Chris Webber’s introduction to the Philadelphia starting lineup hasn’t quite been seemless, though the NY Post’s Peter Vescey think he has it figured out.

What’s the primary problem, aside from Webber feeling the pressure to produce large for his eager new team and its euphoric fans? Why is his field-goal percentage sinking? How did his shot selection become so sickening after starting out so well in the first quarter as a Sixer (two straight conversions on open springers) against his former team?
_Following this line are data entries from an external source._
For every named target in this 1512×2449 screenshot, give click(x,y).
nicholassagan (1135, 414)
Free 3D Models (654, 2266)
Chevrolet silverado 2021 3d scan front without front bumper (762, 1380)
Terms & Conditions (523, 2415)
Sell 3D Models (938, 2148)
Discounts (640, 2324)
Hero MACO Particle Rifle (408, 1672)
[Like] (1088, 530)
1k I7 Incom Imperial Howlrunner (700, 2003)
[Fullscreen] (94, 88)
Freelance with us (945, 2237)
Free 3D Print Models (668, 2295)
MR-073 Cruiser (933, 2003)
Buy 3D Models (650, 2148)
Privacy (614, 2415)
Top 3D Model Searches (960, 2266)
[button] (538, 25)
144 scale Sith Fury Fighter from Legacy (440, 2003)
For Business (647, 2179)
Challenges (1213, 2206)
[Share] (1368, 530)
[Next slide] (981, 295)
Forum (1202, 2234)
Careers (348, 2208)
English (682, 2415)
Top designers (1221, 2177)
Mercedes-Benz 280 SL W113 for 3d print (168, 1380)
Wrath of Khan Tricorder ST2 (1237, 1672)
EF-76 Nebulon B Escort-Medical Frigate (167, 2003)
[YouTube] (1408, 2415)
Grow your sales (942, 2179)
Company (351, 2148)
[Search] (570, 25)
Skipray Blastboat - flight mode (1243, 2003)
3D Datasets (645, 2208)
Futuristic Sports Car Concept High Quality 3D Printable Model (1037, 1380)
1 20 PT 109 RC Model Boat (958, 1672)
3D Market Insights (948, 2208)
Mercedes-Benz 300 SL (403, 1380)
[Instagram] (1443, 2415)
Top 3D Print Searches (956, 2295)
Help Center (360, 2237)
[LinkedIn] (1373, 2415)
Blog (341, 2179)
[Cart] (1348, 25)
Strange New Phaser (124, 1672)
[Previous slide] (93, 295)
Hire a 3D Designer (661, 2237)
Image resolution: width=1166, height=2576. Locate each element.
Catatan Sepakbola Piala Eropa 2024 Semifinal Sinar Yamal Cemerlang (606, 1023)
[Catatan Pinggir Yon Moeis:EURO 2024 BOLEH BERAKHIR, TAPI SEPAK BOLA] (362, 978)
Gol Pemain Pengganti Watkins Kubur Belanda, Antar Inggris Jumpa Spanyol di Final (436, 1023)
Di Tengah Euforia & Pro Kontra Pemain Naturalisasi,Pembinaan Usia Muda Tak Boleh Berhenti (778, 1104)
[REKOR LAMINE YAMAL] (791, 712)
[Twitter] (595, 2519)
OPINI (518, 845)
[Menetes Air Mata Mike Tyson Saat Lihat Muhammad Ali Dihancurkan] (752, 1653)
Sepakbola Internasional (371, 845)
Don’t blame the calendar for Webber’s 4-18 defective display (10 points and eight rebounds) at home against the Nets, the night after winning in Milwaukee. That would be both a mistake and copout, committed by many, from what I’m reading and hearing.

The Kings were involved in 11 back-to-backs this season; Webber played on the second night in all but one, averaging 19.8 points and 10 boards in 36 minutes, everyday numbers for him. No, the schedule is far from being the source of Webber’s difficulty.

From where I’m zooming in by remote it’s “simply” a matter of conflicting styles ” C-Note’s half-court methodology vs. The Answer’s fast break, run’n’stun tactics ” or as “complicated” if you’re the one swallowed up in the fervor and frustration of failing to strut your normal stuff.

In other words, both Sixer stars are used to dominating the ball and need to have it to be entirely effective; thus the adjustment period. At the same time, notice how seamlessly Antoine Walker and Paul Pierce have meshed. All that background music they played together is paying off. Which is why I’m skeptical of Danny Ainge’s decision to recall Gary Payton and jeopardize the Celtics’ winning formula.

Iverson is accustomed to dribbling around the court for as much or as little of the 24-second clock as he wants until an opportunity opens up for himself, he finds a big man underneath or kicks it outside for a 3-pointer.

For the first time in his career, A.I. is blessed with a tall teammate (though a healthy Derrick Coleman wasn’t half bad) with heightened peripheral vision, arguably the NBA’s paramount passing big man renowned for manufacturing painless baskets out of primitive screen-and-cuts.

For the first time ever A.I. is cursed with a co-star. It’s not lost on any of us that Iverson’s greatness is being A.I.; an obligation to complement a sidekick is a whole new scary ball game. Goin’ halves with the ball is the team’s solitary salvation, not to mention Webber’s only thoroughfare to recovery.

After all, as cunning as C-Note is it’s tough finding Iverson with a slick bounce pass (a la Mike Bibby) unless permitted first to fondle the rock. Nor will his forced shots begin to subside until A.I. becomes cognizant of getting Webber the ball in his sweet spot and recognizes how to get it to him in rhythm.